Z Gastroenterol 2016; 54 - P18
DOI: 10.1055/s-0036-1583996

The role of gastrointestinal endoscopic workup in double lung transplanted cystic fibrosis patients – A prospective study involving 25 consecutive patients

W Dolak 1, E Halilbasic 1, D Schmidt 1, K Staufer 2, B Tribl 1, M Trauner 1, L Kazemi-Shirazi 1
  • 1Medical University Vienna, Internal Medicine III, Gastroenterology and Hepatology, Vienna, Austria
  • 2Medical University Vienna, Surgery, Vienna, Austria

Background: Cystic fibrosis (CF) patients are at a higher risk of developing digestive tract disorders, especially gastrointestinal (GI) cancer. However, optimal criteria, timing and screening interval for GI pathology is not yet established in this patient population.

Aims/Methods: This prospective study aimed to evaluate the role of gastrointestinal endoscopic workup in transplanted CF patients. Study subjects underwent esophagogastroduodenoscopy and ileocolonoscopy with segmental biopsy assessment for cancer screening, regardless of presence or absence of GI symptoms (group A or group B).
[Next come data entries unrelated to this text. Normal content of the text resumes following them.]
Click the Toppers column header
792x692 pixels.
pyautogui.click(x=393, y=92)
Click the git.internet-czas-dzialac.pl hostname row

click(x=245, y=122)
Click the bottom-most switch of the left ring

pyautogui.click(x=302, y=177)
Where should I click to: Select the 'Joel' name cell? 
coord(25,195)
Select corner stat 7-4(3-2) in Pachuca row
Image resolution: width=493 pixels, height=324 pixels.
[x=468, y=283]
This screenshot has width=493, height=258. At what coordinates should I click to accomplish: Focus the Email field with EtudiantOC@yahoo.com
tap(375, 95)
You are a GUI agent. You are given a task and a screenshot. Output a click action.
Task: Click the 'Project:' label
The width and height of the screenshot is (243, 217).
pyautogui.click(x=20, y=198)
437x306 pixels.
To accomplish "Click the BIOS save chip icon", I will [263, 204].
The diagnostic yield for clinically relevant findings (defined as those requiring medical intervention or endoscopic surveillance) was compared among groups (Fisher's exact test).
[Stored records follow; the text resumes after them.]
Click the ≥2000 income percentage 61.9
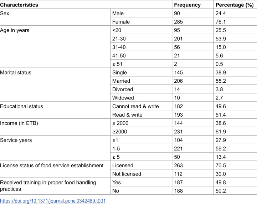point(221,132)
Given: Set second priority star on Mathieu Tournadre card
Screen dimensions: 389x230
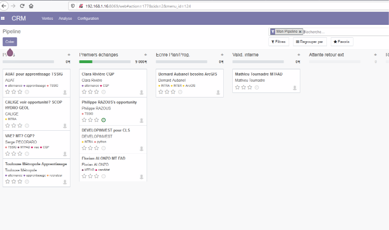Looking at the screenshot, I should tap(244, 87).
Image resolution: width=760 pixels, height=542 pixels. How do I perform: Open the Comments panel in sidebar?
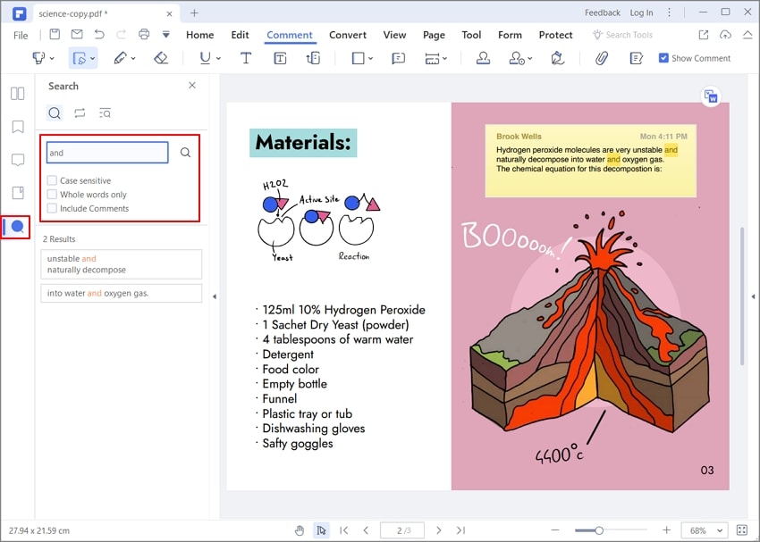[x=18, y=160]
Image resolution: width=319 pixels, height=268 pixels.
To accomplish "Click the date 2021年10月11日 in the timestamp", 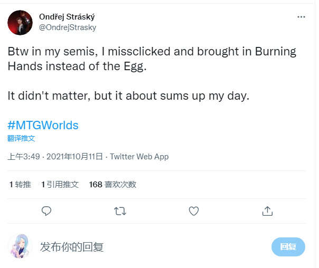I will (75, 157).
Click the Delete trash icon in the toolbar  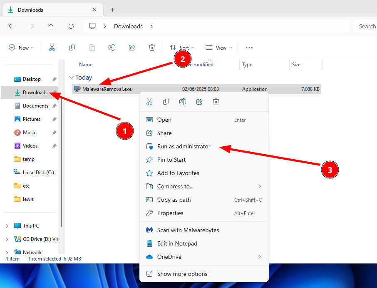[x=152, y=48]
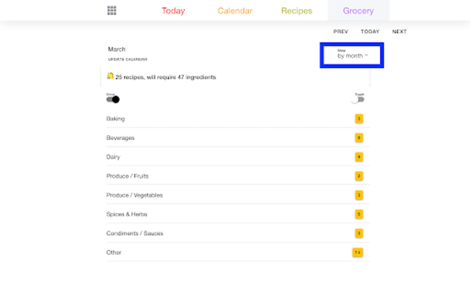The height and width of the screenshot is (294, 470).
Task: Click the Other category count badge
Action: 357,253
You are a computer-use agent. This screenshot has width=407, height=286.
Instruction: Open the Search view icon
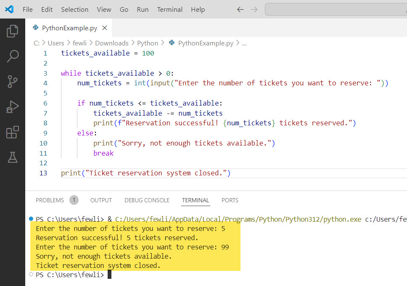13,56
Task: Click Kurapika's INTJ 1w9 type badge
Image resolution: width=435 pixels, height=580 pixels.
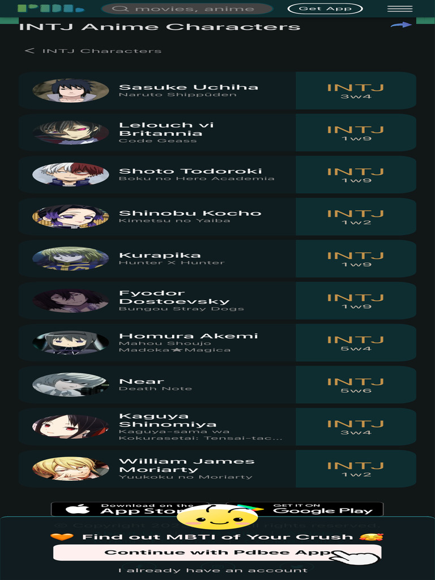Action: [356, 258]

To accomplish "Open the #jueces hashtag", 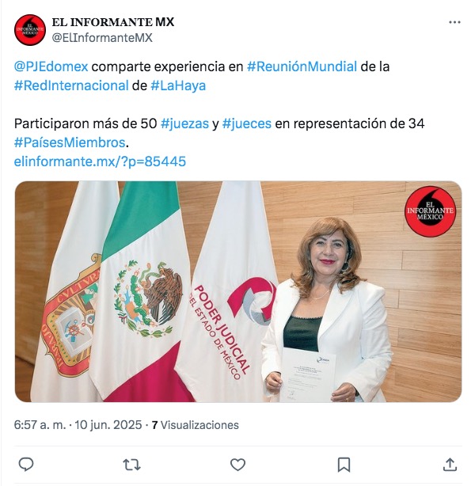I will 247,123.
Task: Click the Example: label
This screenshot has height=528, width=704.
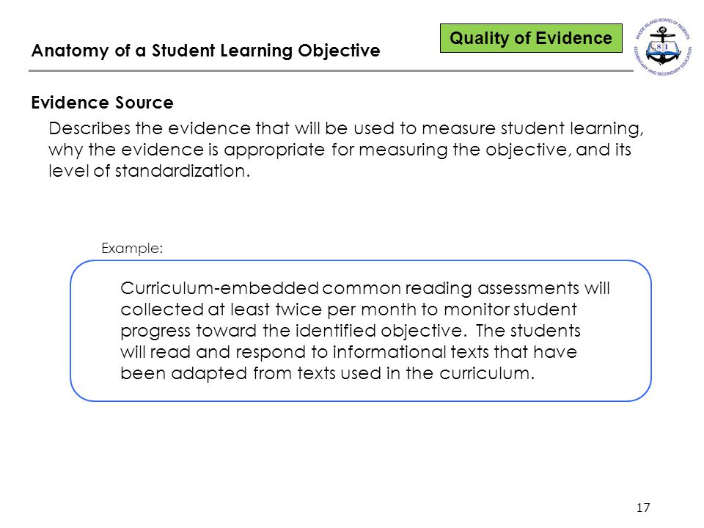Action: click(132, 249)
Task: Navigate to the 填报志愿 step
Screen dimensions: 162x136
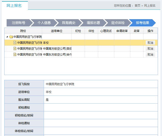Action: tap(93, 23)
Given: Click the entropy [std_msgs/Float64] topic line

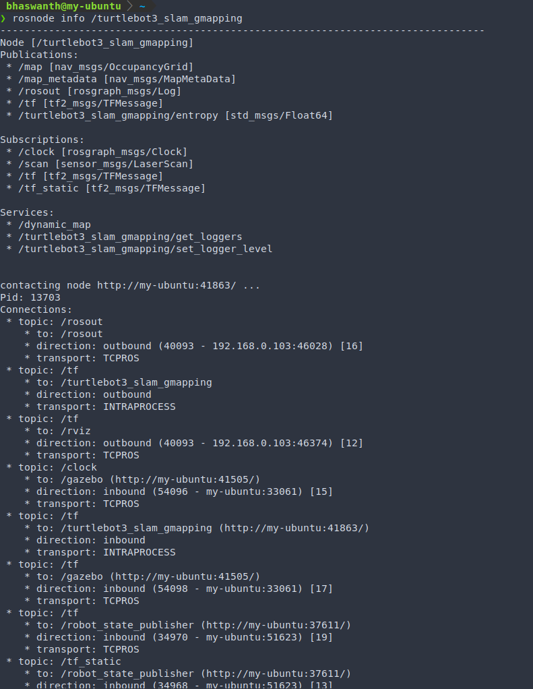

Results: 25 CF patients (13 male, 12 female, median age 35 years) were included. All but one had undergone double lung transplantation. GI symptoms were present in 13 patients (group A), above all, abdominal pain (n = 11), 12 patients had no GI related symptoms (group B). The diagnostic yield was 6/13 in patients with GI symptoms (8 pathologies detected) and 7/12 in patients without GI symptoms (10 pathologies detected; 46 vs. 58%, OR 0.61, 95% CI 0.13 – 2.98; P = 0.70). Findings included four cases of non-dysplastic short-segment Barrett's esophagus, three cases of esophageal candidiasis, three cases of atrophic gastritis with intestinal metaplasia, two cases of erosive gastritis, one case of erosive esophagitis, three cases of colonic adenoma (tubulous: n = 2, tubulovillous: n = 1) and one case each of tubular adenoma of the terminal ileum and post-transplant lymphoproliferative disorder. The median Boston Bowel Preparation Scale was 1+2+3 = 6 (9), including four cases with fecaliths trapped in the appendiceal orifice.

Conclusion: In this prospective study (pre-)malignant GI lesions were common in lung transplanted CF patients, irrespective of the presence of GI symptoms. These data further support the necessity of GI endoscopic screening in these patients. Prior to colonoscopy 2-days of bowel-cleansing is suggested.